I have three cats so I have to be soo careful with him but I was wondering how do they cope in captivity because I live in a farming community and if I let him go he wouldnt last very long due to flying upto people all of the time. I love him to bits and I am perfectly happy to keep him and look after him as long as I know that is ok for him.

Thanks
Holly


----------



## John_D (Jan 24, 2002)

Hi Holly

Opinions vary, and I believe more and more that woodies found as _adults_ do not always thrive in captivity.

However, we have had young woodies, one was probably around your bird's age or younger when rescuer found him, who have coped fine in our aviary. We even got woodies who nested and produced eggs, which showed they were relaxed enough to accept their environment. I guess the aviary suited them, as we put small trees in, and allowed a bush to grown through to an extent, to make it more woodie-friendly. 

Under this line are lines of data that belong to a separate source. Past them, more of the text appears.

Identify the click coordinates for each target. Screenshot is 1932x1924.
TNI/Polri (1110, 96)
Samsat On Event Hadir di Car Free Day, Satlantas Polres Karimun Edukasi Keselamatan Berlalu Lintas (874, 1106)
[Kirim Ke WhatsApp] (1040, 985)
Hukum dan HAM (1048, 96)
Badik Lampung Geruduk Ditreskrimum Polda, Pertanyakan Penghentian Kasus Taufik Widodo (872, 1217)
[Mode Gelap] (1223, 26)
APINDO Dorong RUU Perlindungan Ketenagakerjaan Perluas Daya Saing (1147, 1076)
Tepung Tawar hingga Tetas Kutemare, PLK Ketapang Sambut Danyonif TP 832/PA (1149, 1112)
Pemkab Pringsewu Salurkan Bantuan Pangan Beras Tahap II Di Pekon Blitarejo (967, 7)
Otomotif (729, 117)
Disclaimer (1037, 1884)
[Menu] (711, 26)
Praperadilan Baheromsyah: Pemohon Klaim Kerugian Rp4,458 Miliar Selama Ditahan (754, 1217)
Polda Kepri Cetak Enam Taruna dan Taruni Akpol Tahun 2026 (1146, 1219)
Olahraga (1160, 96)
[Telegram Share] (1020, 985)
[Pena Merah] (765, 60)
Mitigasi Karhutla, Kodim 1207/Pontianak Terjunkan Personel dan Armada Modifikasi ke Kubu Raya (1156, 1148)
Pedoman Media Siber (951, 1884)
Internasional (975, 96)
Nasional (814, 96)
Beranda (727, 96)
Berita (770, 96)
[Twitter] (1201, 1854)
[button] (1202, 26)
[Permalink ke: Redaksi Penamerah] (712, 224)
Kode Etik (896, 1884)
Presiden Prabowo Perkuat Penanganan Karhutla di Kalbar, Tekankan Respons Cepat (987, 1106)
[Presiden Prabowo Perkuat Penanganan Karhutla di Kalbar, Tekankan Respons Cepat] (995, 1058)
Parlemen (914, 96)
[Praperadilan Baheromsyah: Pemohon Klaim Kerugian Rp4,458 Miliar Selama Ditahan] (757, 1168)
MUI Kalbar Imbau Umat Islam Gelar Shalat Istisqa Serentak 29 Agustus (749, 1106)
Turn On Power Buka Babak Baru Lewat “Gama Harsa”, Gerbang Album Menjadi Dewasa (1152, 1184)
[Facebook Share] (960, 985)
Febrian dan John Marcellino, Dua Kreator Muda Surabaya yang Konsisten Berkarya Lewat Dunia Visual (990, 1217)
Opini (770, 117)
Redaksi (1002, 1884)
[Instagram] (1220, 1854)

If this little one has decided that humans are 'his kind' (the way young feral pigeons sometimes do) then he should be fine, if always kept safe from domestic or other predators. As they grow up, their instinctive drive to find a mate may kick in, but hard to forecast with a 'homely' woodie. I'd think that eventually his (?) behavior will guide you as to whether he is content to live as he is or not.

Other UK members may have better experience of 'house woodies', of course.


----------



## Holz and Syd (Jul 8, 2011)

Thanks I will keep my on on how happy he seems then 
I think it is a male however as of yet I am not 100% sure whether it is male or female.


----------



## John_D (Jan 24, 2002)

Do you have a pic of him - we like pics 

Does he get plenty of greens to eat?


----------



## Holz and Syd (Jul 8, 2011)

I shall get a picture now. 

He is currently eating a mix of read brek and seeds out of a syringe and he also has a bowl of seeds in with him to encourage him to start eating them on his own.
He also has a powdered tonic mixed in with his food but he doesnt seem that interested in taking water, I presume he is getting enough from the readybrek mixture at the moment.


----------



## Holz and Syd (Jul 8, 2011)

Sydney 

These are the most recent ones i have, the one of him on my head was taken about three days ago


----------



## John_D (Jan 24, 2002)

Ahhh ... a recent rescue!

Yes, bit early for him to be stuffing down seeds and green stuff 

He is a sweetie - about the age I collected one from a lady in London. That one was a flapping, wild bundle when I got her, but settled down to be very friendly. Did have the unfortunate habit of sticking her beak up my nose or in my ear if I wasn't careful 

Thanks for the pics!


----------



## Holz and Syd (Jul 8, 2011)

I am really enjoying looking after him, its great fun and a brilliant experience for me


----------